REQUIRED WORK:
Extract all lines that hold "Choose" from the records below.
****************************************
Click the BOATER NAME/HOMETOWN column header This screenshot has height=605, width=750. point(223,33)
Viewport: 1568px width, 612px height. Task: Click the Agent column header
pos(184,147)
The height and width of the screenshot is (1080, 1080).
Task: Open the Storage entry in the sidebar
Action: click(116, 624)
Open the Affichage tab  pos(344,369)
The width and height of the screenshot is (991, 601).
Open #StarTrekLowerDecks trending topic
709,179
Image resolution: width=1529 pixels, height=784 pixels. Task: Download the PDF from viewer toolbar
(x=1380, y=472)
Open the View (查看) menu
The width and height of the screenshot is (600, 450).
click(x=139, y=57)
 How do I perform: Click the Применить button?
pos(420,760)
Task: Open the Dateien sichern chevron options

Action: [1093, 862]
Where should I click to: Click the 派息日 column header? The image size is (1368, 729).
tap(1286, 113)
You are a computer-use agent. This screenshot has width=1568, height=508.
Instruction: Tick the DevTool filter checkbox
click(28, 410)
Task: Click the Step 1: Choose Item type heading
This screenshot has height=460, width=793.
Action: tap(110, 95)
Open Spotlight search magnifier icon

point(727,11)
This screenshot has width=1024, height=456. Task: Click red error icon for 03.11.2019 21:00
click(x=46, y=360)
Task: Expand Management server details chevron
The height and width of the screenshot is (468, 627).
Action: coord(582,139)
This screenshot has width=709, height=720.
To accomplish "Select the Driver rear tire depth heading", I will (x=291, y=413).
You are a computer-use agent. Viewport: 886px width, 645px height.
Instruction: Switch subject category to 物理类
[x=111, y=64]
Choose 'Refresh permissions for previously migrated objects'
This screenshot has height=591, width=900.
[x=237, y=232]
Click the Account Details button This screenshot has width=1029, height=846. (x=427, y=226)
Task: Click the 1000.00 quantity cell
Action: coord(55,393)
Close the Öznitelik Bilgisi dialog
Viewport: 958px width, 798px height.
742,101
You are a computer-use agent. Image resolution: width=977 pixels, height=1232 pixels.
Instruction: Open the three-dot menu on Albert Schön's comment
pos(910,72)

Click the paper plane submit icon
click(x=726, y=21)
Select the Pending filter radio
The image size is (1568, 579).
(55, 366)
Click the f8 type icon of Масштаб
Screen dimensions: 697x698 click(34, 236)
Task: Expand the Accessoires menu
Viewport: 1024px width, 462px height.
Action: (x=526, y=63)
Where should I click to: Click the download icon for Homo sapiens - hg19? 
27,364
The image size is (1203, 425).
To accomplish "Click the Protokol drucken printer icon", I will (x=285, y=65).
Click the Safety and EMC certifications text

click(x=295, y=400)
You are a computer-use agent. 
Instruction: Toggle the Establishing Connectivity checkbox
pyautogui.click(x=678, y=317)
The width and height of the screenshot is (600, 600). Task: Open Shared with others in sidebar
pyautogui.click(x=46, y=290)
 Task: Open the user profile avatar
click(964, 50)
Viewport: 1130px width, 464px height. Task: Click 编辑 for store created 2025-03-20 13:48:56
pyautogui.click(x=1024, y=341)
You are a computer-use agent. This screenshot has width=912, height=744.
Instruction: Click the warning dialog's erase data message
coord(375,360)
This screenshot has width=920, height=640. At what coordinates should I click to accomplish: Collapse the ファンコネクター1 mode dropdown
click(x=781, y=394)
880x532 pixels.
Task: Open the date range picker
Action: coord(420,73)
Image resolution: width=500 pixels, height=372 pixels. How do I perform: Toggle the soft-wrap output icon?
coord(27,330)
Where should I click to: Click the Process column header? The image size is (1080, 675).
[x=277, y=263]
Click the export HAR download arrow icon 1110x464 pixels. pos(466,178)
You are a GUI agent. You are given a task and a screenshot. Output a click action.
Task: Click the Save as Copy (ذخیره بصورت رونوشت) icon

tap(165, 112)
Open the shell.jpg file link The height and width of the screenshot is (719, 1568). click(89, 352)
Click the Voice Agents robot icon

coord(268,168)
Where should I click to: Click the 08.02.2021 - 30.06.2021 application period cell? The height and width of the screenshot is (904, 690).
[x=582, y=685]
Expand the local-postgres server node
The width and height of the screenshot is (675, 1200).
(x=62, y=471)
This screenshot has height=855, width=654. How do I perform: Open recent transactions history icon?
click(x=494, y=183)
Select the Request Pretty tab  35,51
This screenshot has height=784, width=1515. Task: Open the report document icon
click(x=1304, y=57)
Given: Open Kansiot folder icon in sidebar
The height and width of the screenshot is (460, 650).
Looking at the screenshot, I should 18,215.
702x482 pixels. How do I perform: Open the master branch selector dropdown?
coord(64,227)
****************************************
TASK RESPONSE:
Task: Click the Step 1: Choose Item type heading
Choose 'Refresh permissions for previously migrated objects'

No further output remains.